Yes, it sure is handy. And no franken-ingredients. The Thanksgiving turkey provided five quarts of stock; no added seasonings or veggies there either. Homemade stock tastes sooooo gooooood!

Jan 04, 2013
tippau in Home Cooking

Ham Stock

No hocks. Started with the leftover holiday ham, bone and drippings. Made the stock, packaged it up and froze it. So for soup I'm starting with ham stock-just ham, no veggies or seasonings went into the pot to make the stock. So I guess it's actually ham juice. :D

While trying to refresh my memory on making my grandmother's soup, I kept coming across recipes which started with hocks or a bone rather than ham stock. That's great if the ham is being used specifically for the soup, but that's not my starting point. Seeing so many recipes which start with the ham hocks or bone in the soup made me wonder if I was remembering my grandmother's technique incorrectly.

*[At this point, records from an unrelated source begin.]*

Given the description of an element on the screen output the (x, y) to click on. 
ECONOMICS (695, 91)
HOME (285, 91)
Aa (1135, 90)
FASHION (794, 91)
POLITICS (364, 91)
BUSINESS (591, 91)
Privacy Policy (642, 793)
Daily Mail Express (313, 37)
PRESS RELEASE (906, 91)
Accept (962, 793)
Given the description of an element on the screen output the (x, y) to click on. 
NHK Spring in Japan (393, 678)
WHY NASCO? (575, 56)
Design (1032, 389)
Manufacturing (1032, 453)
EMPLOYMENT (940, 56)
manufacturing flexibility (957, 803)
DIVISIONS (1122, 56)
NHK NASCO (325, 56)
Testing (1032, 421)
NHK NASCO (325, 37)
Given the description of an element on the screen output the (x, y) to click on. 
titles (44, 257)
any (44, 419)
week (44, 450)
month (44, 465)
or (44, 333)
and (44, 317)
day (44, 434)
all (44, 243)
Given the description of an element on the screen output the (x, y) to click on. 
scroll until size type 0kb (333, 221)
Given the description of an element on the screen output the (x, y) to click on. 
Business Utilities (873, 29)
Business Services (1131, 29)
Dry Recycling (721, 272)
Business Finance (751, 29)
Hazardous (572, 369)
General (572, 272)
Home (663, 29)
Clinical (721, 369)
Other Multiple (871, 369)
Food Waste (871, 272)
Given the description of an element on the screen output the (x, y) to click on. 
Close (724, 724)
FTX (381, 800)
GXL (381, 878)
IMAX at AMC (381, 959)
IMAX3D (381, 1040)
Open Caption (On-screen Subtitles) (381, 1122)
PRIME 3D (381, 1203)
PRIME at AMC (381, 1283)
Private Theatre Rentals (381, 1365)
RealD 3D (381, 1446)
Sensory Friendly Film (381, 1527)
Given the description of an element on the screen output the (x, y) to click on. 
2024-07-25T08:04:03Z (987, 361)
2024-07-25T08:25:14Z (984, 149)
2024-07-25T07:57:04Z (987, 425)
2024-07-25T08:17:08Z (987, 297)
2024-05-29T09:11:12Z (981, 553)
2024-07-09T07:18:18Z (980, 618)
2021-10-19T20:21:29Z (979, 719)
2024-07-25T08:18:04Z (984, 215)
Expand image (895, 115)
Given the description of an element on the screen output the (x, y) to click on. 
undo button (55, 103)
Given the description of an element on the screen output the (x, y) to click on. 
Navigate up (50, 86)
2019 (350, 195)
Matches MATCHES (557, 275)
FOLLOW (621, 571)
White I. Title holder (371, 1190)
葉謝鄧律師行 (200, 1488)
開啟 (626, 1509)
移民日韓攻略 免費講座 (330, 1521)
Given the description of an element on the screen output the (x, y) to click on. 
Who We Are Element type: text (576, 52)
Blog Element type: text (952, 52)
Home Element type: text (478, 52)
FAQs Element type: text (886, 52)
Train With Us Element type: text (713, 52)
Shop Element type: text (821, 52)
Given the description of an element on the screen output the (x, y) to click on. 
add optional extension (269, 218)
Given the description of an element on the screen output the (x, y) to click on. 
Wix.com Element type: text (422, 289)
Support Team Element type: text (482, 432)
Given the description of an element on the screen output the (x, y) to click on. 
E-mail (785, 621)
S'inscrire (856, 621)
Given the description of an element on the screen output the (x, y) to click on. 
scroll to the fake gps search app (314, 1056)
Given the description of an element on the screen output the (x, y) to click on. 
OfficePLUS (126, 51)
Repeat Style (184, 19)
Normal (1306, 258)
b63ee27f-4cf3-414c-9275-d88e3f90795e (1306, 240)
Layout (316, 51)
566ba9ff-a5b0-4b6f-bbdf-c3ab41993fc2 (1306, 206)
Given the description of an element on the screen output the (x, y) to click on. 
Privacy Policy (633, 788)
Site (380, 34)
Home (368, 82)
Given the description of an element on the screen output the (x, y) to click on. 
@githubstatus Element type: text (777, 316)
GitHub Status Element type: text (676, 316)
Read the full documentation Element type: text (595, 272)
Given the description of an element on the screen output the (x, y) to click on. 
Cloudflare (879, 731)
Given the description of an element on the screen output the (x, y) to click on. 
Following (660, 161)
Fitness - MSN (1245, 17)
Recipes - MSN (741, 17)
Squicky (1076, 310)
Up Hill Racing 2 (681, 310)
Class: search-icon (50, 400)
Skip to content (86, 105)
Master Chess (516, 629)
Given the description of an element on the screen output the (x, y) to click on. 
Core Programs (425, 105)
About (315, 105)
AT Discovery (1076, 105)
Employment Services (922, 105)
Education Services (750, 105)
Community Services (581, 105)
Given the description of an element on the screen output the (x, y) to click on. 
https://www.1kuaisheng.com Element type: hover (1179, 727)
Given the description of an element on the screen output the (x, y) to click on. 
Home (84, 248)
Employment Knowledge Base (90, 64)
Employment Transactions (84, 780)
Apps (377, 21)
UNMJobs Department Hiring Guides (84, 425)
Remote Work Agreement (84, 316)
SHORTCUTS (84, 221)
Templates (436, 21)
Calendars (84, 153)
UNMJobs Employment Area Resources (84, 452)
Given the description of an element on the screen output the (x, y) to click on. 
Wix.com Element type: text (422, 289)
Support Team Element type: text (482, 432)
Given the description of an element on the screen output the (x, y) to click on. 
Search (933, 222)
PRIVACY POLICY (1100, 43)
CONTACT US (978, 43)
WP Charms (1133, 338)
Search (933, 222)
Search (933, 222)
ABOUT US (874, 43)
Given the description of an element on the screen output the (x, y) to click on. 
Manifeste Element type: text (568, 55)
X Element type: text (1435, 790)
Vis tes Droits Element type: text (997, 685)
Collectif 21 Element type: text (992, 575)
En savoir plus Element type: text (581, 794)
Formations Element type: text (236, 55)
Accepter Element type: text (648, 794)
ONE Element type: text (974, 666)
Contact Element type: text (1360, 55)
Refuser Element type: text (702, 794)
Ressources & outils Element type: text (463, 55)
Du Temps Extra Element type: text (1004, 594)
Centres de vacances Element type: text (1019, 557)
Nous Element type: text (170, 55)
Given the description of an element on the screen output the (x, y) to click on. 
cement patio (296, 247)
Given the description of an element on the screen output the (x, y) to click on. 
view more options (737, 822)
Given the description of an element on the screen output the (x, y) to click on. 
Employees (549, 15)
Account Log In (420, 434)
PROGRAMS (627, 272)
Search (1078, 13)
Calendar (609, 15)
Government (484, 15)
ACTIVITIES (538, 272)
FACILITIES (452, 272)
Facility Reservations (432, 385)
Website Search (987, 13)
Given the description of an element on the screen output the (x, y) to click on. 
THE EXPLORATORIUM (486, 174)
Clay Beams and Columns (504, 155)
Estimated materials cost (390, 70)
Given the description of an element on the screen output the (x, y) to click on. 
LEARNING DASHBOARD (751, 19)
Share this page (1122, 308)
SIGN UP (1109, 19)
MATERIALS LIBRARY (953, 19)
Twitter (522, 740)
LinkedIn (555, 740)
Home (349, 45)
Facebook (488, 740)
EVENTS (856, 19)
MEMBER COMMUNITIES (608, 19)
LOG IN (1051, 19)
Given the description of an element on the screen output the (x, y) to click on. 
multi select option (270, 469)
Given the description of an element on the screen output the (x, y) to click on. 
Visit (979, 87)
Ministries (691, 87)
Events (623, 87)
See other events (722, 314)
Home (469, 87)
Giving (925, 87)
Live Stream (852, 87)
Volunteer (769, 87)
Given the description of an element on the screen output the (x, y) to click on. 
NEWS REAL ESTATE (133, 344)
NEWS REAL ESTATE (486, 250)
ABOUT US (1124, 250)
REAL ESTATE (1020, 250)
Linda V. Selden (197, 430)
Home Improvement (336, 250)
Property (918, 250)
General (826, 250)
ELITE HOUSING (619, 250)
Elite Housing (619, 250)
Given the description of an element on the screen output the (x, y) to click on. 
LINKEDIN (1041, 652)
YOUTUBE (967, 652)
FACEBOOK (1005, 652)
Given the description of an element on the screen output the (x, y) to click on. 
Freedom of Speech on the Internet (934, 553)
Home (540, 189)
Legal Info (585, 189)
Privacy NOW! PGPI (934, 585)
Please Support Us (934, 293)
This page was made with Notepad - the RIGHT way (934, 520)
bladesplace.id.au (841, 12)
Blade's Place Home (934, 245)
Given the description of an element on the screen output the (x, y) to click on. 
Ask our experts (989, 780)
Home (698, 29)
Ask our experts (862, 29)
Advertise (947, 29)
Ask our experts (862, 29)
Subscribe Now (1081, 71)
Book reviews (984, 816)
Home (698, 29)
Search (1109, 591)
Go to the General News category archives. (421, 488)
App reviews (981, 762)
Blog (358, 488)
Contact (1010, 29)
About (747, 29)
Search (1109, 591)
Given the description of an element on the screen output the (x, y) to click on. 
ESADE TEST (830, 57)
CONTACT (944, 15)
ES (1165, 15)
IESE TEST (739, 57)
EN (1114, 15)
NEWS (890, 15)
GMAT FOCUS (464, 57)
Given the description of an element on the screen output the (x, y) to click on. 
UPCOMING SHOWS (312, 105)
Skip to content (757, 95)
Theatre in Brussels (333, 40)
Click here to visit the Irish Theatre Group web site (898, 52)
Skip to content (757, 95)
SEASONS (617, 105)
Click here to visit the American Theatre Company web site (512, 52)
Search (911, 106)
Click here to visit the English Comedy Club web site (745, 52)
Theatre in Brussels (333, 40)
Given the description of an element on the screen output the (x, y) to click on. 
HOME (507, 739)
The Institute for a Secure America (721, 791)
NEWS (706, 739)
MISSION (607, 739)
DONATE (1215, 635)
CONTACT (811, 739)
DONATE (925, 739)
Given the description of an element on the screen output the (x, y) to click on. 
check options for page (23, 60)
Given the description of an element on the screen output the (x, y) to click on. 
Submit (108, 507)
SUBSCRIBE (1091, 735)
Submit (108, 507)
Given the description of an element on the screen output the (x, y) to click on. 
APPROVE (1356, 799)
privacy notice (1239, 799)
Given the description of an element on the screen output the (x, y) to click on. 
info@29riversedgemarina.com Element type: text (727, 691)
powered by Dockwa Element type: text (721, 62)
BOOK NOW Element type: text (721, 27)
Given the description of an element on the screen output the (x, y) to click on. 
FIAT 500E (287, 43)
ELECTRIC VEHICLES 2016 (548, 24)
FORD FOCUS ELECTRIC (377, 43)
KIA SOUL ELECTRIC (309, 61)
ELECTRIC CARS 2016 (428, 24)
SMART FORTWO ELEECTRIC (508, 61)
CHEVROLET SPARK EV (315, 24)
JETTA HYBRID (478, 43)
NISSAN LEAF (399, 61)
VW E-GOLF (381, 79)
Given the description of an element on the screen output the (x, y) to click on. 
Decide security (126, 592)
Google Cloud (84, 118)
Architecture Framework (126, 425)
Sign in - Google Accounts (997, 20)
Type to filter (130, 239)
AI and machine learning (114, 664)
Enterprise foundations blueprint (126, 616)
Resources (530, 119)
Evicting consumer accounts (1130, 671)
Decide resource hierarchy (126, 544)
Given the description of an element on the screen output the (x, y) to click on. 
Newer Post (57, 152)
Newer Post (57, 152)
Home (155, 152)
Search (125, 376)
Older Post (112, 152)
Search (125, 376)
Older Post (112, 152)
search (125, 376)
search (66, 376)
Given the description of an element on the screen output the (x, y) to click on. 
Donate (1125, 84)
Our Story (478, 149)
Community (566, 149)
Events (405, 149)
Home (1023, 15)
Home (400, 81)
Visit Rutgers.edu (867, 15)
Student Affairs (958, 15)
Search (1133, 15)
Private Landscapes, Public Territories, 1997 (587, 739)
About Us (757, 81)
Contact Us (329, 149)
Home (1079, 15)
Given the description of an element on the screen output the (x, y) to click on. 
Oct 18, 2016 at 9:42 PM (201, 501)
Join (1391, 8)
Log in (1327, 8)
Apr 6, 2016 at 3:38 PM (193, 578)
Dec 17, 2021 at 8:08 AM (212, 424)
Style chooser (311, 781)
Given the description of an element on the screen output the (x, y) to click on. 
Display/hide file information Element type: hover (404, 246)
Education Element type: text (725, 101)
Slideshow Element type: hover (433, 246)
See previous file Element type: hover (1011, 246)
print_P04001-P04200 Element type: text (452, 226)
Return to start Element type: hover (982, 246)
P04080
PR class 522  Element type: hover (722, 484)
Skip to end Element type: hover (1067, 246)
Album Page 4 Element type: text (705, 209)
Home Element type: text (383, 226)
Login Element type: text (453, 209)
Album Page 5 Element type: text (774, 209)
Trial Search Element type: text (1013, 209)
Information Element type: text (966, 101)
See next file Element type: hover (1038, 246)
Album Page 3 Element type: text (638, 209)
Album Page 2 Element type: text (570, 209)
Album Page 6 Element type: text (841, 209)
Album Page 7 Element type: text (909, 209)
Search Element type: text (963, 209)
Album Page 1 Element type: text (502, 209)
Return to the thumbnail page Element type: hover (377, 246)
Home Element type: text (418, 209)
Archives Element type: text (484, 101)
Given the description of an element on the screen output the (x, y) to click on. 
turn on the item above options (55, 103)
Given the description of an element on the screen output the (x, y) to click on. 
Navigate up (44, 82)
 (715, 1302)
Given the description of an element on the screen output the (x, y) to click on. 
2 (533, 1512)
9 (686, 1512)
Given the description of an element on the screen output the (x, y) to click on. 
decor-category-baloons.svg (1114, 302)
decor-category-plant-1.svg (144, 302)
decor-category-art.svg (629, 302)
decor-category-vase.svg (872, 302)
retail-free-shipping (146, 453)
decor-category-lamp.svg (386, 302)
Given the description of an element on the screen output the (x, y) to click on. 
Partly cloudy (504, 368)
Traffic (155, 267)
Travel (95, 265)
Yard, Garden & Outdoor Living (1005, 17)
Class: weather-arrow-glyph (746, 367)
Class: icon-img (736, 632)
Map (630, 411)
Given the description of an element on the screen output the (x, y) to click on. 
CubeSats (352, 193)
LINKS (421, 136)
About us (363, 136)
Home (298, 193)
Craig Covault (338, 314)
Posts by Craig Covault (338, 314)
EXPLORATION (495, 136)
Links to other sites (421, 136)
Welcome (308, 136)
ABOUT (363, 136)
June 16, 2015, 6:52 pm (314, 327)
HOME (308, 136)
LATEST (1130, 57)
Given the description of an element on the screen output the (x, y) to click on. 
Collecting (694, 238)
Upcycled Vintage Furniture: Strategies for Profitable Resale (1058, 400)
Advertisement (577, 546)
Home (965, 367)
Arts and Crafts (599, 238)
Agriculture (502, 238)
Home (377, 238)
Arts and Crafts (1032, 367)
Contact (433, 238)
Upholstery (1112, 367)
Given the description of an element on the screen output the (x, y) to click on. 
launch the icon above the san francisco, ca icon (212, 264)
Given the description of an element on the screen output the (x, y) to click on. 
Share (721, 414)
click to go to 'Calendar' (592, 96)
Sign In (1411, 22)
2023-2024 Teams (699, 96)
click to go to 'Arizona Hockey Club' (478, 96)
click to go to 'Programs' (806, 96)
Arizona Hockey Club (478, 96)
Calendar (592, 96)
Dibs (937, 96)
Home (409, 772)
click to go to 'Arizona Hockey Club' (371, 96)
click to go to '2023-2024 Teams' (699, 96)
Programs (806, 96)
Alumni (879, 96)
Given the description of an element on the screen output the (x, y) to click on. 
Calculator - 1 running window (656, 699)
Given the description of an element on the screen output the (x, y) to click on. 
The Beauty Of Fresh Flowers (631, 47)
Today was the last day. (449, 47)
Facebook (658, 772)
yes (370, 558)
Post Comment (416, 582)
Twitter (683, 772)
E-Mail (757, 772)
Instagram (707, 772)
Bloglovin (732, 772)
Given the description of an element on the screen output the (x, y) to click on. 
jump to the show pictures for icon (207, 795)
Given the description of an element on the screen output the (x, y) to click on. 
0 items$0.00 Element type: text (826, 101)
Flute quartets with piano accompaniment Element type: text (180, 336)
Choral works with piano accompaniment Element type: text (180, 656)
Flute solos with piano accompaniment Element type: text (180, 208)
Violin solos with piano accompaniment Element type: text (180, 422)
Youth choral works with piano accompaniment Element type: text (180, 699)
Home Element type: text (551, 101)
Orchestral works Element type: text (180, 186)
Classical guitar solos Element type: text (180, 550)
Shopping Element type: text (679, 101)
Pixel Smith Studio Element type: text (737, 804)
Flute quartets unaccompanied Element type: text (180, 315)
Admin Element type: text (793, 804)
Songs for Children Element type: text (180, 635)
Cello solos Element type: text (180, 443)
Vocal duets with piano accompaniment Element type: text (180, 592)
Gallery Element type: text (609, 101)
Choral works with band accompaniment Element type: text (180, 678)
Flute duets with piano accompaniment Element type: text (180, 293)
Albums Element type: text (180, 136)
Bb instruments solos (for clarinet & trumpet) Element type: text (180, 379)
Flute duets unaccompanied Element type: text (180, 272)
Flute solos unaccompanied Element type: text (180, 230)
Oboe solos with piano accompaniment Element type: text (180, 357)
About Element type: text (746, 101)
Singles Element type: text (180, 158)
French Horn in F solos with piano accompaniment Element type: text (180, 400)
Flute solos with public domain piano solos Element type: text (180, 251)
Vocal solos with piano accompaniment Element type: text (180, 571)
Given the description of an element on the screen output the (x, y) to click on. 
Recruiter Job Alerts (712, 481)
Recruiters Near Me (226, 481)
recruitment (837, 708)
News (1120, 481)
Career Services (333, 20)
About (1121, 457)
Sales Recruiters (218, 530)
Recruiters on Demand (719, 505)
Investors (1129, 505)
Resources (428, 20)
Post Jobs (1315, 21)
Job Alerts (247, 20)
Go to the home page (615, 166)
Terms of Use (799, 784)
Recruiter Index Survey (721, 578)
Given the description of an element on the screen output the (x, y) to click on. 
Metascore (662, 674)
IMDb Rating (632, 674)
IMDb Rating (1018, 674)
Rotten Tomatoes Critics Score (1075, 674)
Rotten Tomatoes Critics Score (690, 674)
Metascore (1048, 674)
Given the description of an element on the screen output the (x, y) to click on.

But thanks to the folks here, it's clear that I'm not. It's just much more common to start with the meat/bone than to make ham stock, freeze it, and use it in soups at later dates.

Jan 04, 2013
tippau in Home Cooking

Ham Stock

It's like making chicken or turkey stock; it's made then frozen in batches for later use. My grandmother used the stock to flavor everything from cornbread to collards, made gravies and dips. The ham stock is an ingredient that just hangs out in the freezer till needed. :D

Jan 03, 2013
tippau in Home Cooking

Ham Stock

The stock is from the Christmas ham. Bone, meat, pan drippings, the whole shebang.

Jan 03, 2013
tippau in Home Cooking

Ham Stock

Excellent! Thank you everyone. :D

Jan 03, 2013
tippau in Home Cooking

Ham Stock

Hi all!
This is my first post, tho I've been following Chowhound for a while. You folks are a wealth of knowledge, and I'm hoping you can help me with a question.

Last weekend I made ham stock, no veggies or seasonings, just boiled ham juice. It's beautiful and flavorful and froze with no issues. I have 22 cups of this lovely liquid, and planned on making my grandmother's pea soup and bean soup over the next few months. Problem is that I'm working from memory and can't recall how she actually used the liquid in the soups!

I *think* the stock was used in place of the water to form the base of the soup, after the peas or beans were soaked in plain water. Heat stock, add hydrated beans, add sweated carrots and onion, season. After watching countless videos and reading countless recipes online, I'm stumped tho. Almost every one calls for boiling the ham (hock) and adding it to the soup but leaving the ham water out. Do you suppose this is because most people don't have ham stock on hand?

Has anyone ever heard of using ham stock as the actual liquid in bean or pea soup, or have I lost my mind? It's been some 20 years since I've made either of these soups, so my memory may be off. Any insight would be greatly appreciated!